Optimal Timing of CABG Following Acute Coronary Syndrome
The optimal timing for coronary artery bypass grafting (CABG) following acute coronary syndrome (ACS) should be based on patient risk stratification, with immediate intervention (<2 hours) for very high-risk patients, early intervention (<24 hours) for high-risk patients, and delayed intervention (48-72 hours) for stable intermediate or low-risk patients. 1
Risk Stratification and Timing Recommendations
Very High-Risk Patients (Immediate Invasive Strategy <2 hours)

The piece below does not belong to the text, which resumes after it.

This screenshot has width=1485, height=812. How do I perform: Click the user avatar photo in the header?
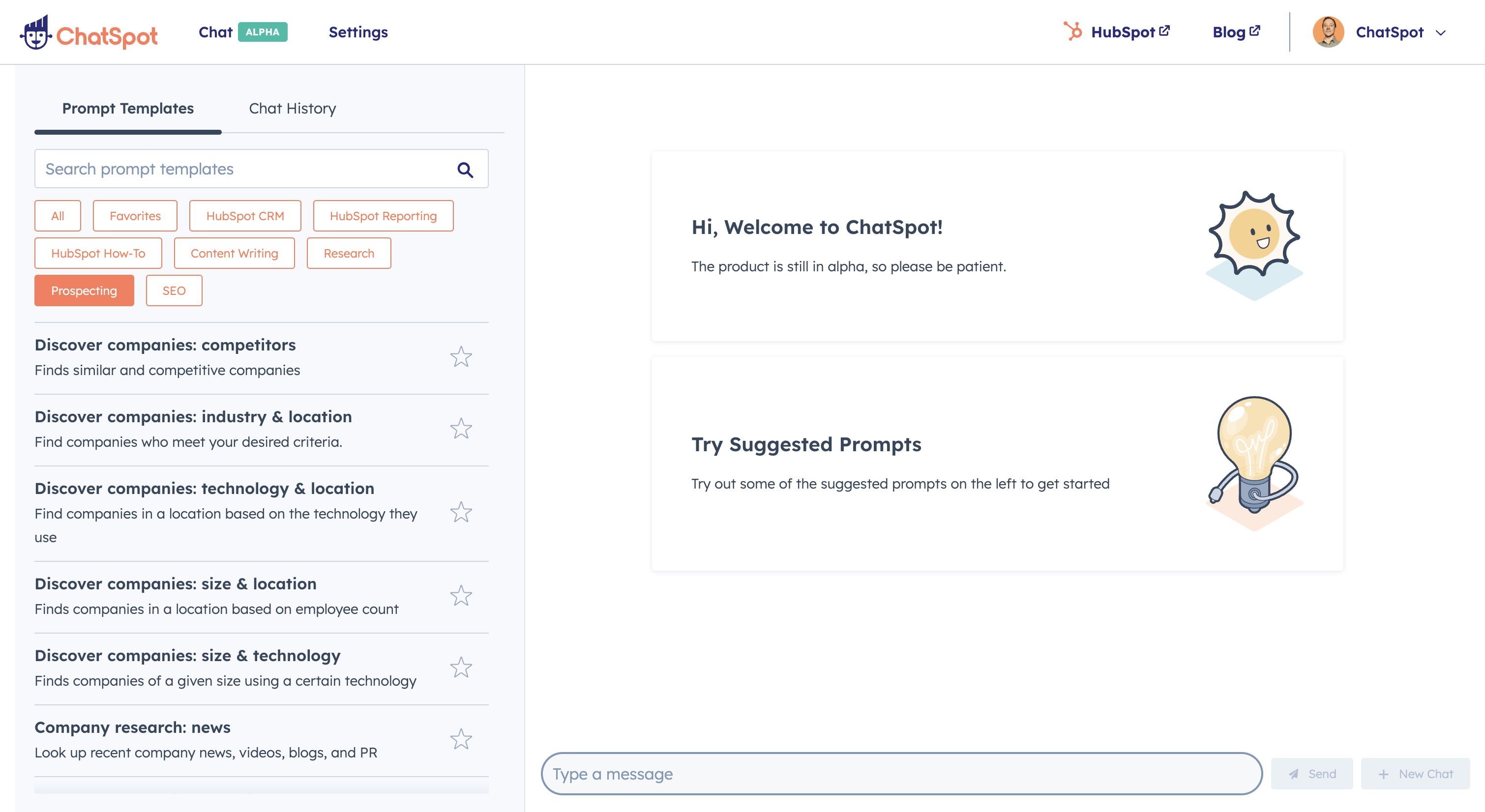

- Immediate CABG is recommended for patients with at least one of these criteria: hemodynamic instability or cardiogenic shock, recurrent/ongoing chest pain refractory to medical treatment, life-threatening arrhythmias, mechanical complications of MI, acute heart failure with refractory angina, or recurrent dynamic ST/T-wave changes 1
- In patients with cardiogenic shock, emergency revascularization (including CABG when appropriate) significantly reduces mortality at 6 months compared to medical therapy alone 1
- For patients with STEMI who are hemodynamically unstable with anatomy not amenable to PCI, or if PCI is unsuccessful, emergency CABG can be performed if a large area of myocardium is at risk 1
High-Risk Patients (Early Invasive Strategy <24 hours)
- Early CABG (within 24 hours) is recommended for patients with high-risk features including: rise or fall in cardiac troponin compatible with MI, dynamic ST or T-wave changes, or GRACE score >140 1
- The TIMACS and VERDICT trials demonstrated a lower rate of cardiovascular events in high-risk patients randomized to early angiography and appropriate revascularization 1
Intermediate/Low-Risk Patients (Delayed Invasive Strategy 48-72 hours)
- For intermediate or low-risk patients who are hemodynamically stable, a delayed invasive strategy within 48-72 hours is acceptable 1
- Randomized trials have not demonstrated differences in rates of death and MI between early (<24 hours) and delayed (48-72 hours) invasive approaches in non-selected NSTEMI populations 1
Antiplatelet Management Before CABG
- For elective CABG, clopidogrel and ticagrelor should be discontinued at least 5 days before surgery, and prasugrel for at least 7 days before surgery to minimize bleeding risk 1, 2
- For urgent CABG, clopidogrel and ticagrelor should be discontinued for at least 24 hours to reduce major bleeding complications 1, 2
- When CABG is performed 1-4 days after clopidogrel discontinuation, the risk of life-threatening bleeding is not significantly increased, but blood transfusion requirements are likely higher 1, 2
Special Considerations
Multivessel Disease
- In patients with multivessel disease, the decision between PCI and CABG should be individualized through consultation with the Heart Team 1
- A sequential approach (treating the culprit lesion with PCI followed by elective CABG with proof of ischemia for non-culprit lesions) may be advantageous in selected patients 1
Outcomes
- Despite being performed in higher-risk patients, early CABG for ACS is associated with very low in-hospital mortality compared to medical management alone 3
- The CRUSADE registry showed median time to CABG was 69.9 hours for weekday admissions and 86.3 hours for weekend admissions, with no significant difference in mortality outcomes 1
- Studies from Japan suggest that when ACS patients are stabilized with medical therapies including IABP, urgent rather than emergency CABG allows for more complete revascularization with comparable long-term outcomes 4, 5
Common Pitfalls and Caveats
- Delaying CABG unnecessarily in very high-risk patients can lead to increased mortality, particularly in those with cardiogenic shock 1
- Performing CABG too early in patients on dual antiplatelet therapy increases bleeding risk; balance this against the risk of delaying surgery 1, 2
- For patients with failed PCI who have ongoing ischemia or hemodynamic compromise, emergency CABG is associated with reduced mortality despite increased procedural risk 1
- Advanced age (>70 years) and severely reduced left ventricular function (LVEF <30%) are independent predictors of early mortality following CABG after ACS 6
By following this risk-stratified approach to the timing of CABG after ACS, clinicians can optimize outcomes by balancing the risks of delaying revascularization against the risks of operating on patients who may benefit from medical stabilization.